The former Attorney General, Mr Dominic Grieve QC MP, spoke at a ‘Britain in Europe’ event on February 29, addressing a large audience of students and staff at Brunel University London.
In his speech, the MP for Beaconsfiled, who was the Government’s top legal adviser between 2010 and 2014, highlighted the significant risks of departing from the European Convention on Human Rights:
‘We would be ignoring the reason we signed up to it in the first place: to try and make the world a better and more predictable place. If we abandon it we would be approving anarchy on the international stage’, he said at an interview given to the Solicitors Journal after the event.
The former Attorney General also argued that it might be time to consider a written Constitution – compatible with the ECHR – for the UK:
‘It’s not a panacea but it might provide greater opportunity for greater clarity, certainty, and understanding as to the way power is distributed and used in our country,’ said Grieve.
The proposals led to some interesting reactions on Twitter:
Grieve also used this opportunity to reflect on developments with the EU referendum, commenting that the Sovereignty Bill appeared to be a last ditch attempt to convince the mayor of London, Boris Johnson, and the justice secretary, Michael Gove, to back the prime minister’s campaign to keep Britain in the EU, and these attempts had obviously failed.
‘When you talk about sovereignty and the EU, it is completely meaningless’, he explained. We enacted legislation in the last parliament that said European law only applies by virtue of parliament allowing it to do so, which was a statement of the blindingly obvious’.
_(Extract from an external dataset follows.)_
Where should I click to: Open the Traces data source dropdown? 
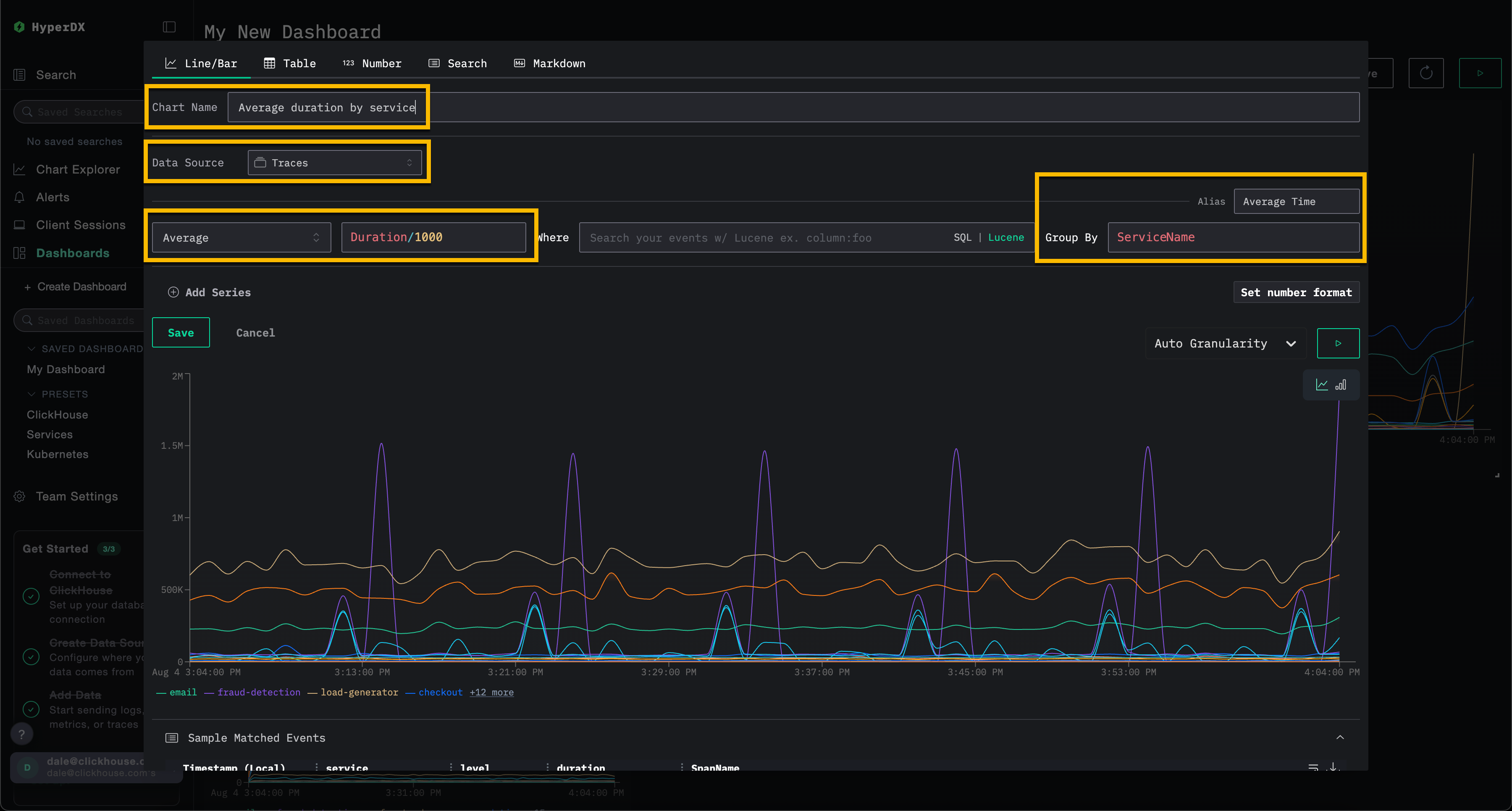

Britain in Europe will be working closely with Dominic Grieve on issues surrounding Brexit and the ECHR:
BiE founder, Dr Dimitrios Giannoulopoulos, said about this development:
‘We are delighted to see the former Attorney General take an interest in our think tank, and very excited that we will be able to count on his invaluable support with research and public engagement activities around current plans to repeal the Human Rights Act and human rights repercussions from a potential departure from the EU’.